2. The breath: The way you breathe is vitally important within the Pilates method. In Pilates exercises, you breathe out with the effort. This helps you to relax into a movement. If you breathe in for the effort of an exercise, you will automatically tense up.
3. The 'girdle of strength': This incorporates three main areas - the back, the abdomen and the buttocks. The upper back can be a major seat of tension but when you learn to move the arms correctly (from the middle of the back rather than the shoulders), this tension will disappear. Nearly every Pilates exercise begins by drawing the navel gently towards the spine. This both strengthens the traverse abdominal muscles so that you will - eventually! - regain a flat stomach, and protects the back against undue strain during the exercise. The third element in this girdle of strength is the buttock muscles. By engaging and squeezing these during the exercises, you not only tone the muscles themselves, you also bring the body into perfect alignment, improving the posture and protecting the back from strain or injury.
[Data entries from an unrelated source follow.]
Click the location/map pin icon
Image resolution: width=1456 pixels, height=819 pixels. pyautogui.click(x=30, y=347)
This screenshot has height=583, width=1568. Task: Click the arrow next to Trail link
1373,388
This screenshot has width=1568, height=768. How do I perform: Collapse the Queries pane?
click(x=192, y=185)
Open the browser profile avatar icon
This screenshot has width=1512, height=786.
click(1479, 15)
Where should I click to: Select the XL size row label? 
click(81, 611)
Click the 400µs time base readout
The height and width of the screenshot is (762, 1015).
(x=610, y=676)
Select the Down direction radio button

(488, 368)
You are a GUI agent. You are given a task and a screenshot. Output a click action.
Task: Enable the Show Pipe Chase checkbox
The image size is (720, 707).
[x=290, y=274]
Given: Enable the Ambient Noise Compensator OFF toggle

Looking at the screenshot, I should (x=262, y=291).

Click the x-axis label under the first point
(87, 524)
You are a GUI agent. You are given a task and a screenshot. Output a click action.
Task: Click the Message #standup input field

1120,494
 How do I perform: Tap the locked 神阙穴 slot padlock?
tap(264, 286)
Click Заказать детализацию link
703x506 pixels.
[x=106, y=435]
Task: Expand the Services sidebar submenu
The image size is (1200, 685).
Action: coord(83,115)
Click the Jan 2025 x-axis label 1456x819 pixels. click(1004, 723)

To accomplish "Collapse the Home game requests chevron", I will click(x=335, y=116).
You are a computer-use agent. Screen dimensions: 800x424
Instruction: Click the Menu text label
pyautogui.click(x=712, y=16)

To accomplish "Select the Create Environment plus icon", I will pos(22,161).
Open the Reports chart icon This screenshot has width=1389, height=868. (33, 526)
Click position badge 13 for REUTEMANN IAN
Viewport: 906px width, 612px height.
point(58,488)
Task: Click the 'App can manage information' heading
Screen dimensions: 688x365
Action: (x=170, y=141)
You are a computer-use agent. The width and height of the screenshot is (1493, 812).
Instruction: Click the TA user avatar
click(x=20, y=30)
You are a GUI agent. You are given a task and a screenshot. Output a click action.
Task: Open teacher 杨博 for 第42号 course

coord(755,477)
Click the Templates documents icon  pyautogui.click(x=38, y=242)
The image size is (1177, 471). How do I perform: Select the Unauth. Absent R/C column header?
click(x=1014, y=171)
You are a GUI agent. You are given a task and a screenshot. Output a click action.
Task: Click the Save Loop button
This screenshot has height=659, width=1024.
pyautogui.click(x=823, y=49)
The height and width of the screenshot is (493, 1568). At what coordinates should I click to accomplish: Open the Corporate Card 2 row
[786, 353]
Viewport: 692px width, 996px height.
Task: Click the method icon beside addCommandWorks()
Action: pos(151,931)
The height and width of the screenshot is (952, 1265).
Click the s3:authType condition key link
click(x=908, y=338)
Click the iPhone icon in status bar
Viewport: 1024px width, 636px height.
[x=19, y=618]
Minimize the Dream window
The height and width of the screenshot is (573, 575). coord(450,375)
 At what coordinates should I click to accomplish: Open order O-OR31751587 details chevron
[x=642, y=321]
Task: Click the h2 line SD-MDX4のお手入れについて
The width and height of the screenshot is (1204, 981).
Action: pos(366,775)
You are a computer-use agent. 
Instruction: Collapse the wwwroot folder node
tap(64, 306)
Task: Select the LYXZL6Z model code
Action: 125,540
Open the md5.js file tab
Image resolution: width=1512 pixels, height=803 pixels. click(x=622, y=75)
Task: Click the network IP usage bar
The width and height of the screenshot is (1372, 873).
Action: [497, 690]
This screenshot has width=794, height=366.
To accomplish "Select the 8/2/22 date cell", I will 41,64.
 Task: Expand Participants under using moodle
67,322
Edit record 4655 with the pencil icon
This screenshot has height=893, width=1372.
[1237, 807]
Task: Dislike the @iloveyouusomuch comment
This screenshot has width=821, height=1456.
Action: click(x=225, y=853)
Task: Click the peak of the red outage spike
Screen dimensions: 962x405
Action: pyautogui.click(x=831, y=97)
4. Flowing movements: Pilates is not based on sudden, jerky movements. Instead, one position flows as slowly and naturally as possible into the next. You move rhythmically, your pace set by your own breathing and this warms the muscles and makes them lengthen out rather than bunch and bulk up. Moving slowly also gives you time to become aware of each part of your body so that you perform all the exercises with precision.
5. Relaxation: This is an important element of the method at any time but none more so than during pregnancy. The warm-up exercises that you should do before all of your exercise sessions - both during and after pregnancy - help to reduce and remove the most common areas of tension in the body, slow down the breathing and focus the mind. The relaxation exercises at the end of the session are also important. During pregnancy, you are often overwhelmed with feelings of tiredness. This final relaxation will help to restore flagging energy levels and, just as crucially, to induce a more tranquil state of mind.